Is “the plant” the panacea? Probably not, but it is a powerful natural “drug” with a myriad of benefits affecting sleep, anxiety and pain perception. Cannabis, particularly as a topical, is a safe, efficacious and cost effective treatment for localized musculoskeletal pain. The psychoactive benefits of cannabis combined with topical preparations for local pain, aggressive medical interventions with injections, alternative procedures such as acupuncture and cognitive behavioural therapy can be integrated into treatment plans for alleviating pain and suffering. Moreover, cannabis can reduce the opiate abuse epidemic of drug dependent chronic pain patients, which is a major societal challenge.

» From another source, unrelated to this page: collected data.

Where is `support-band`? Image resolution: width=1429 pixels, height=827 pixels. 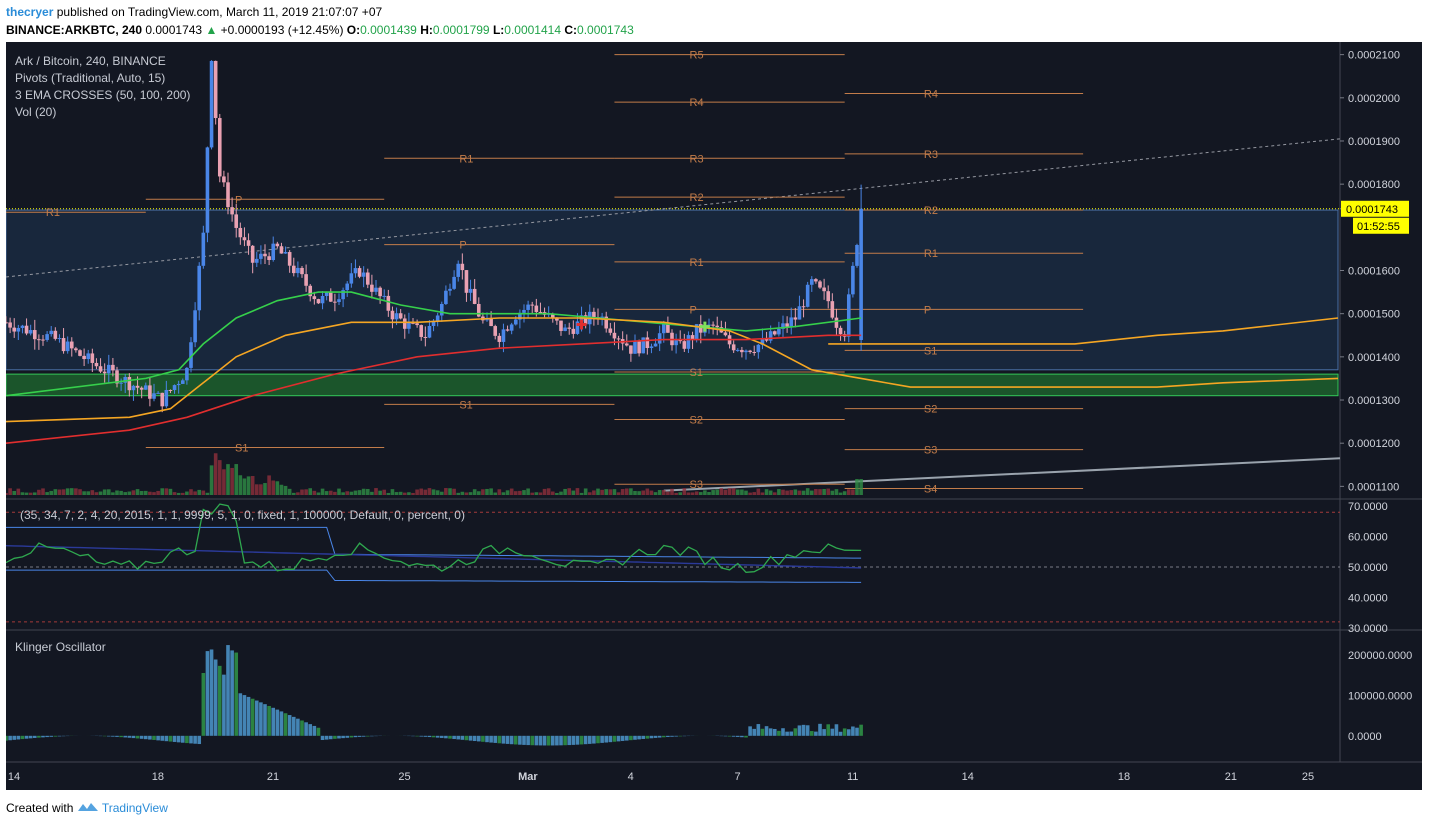 support-band is located at coordinates (672, 385).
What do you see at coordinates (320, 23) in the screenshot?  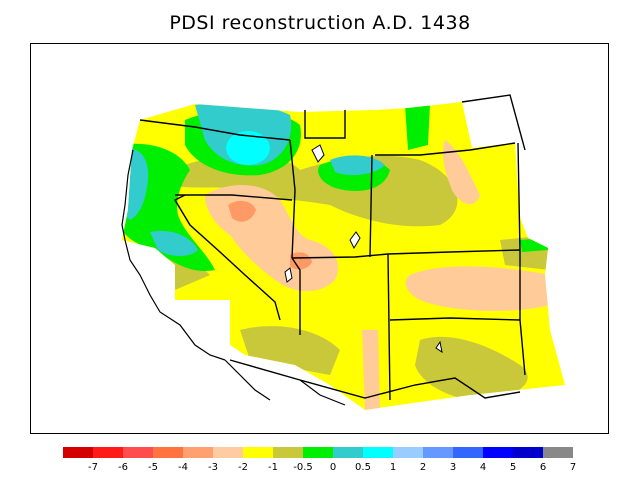 I see `map-title: PDSI reconstruction A.D. 1438` at bounding box center [320, 23].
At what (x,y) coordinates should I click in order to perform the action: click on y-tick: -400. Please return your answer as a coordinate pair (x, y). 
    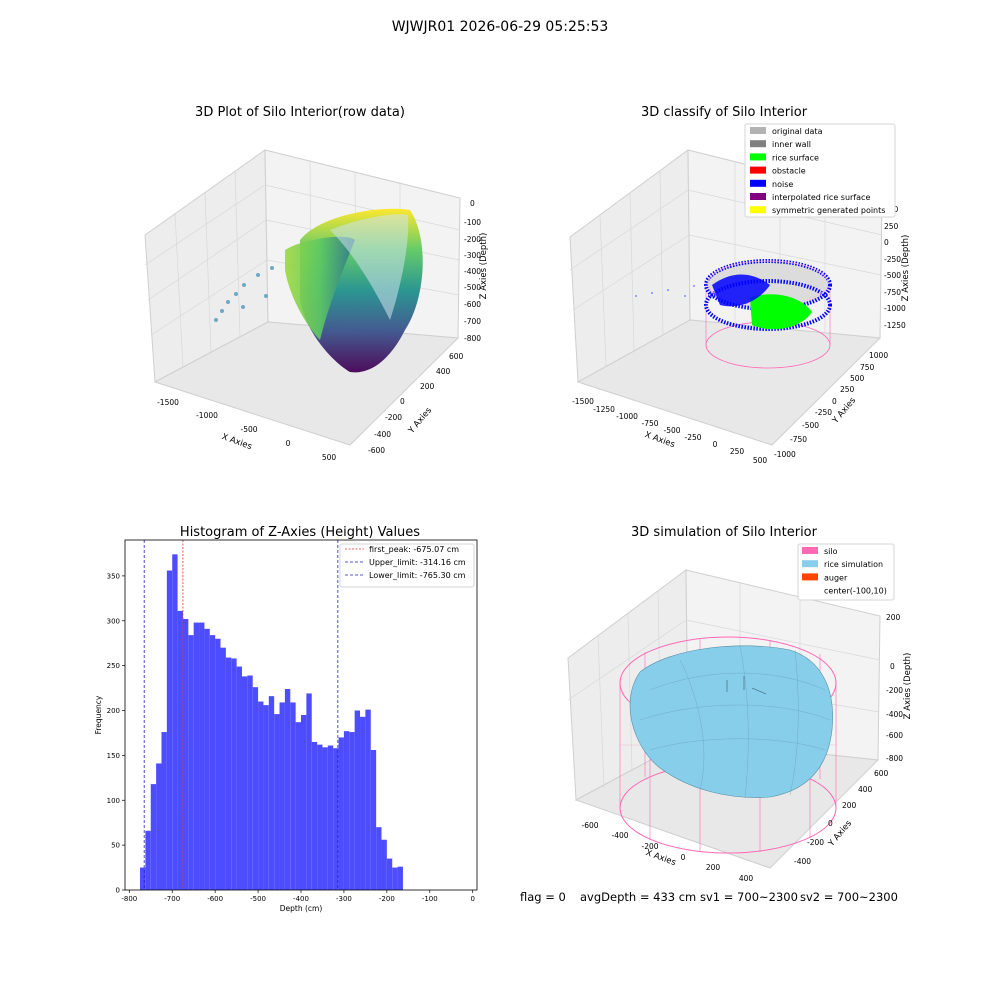
    Looking at the image, I should click on (382, 434).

According to Dr. Marcia Angell in a 1982 editorial in the New England Journal of Medicine, “Few things a doctor does are more important than relieving pain… pain is soul destroying. No patient should have to endure intense pain unnecessarily.” Cannabis may be part of the overall solution and has the potential and promise of improving the health and well-being for many. It may not be the panacea, but is an emerging natural remedy for pain and a versatile cornerstone for complementary medicine.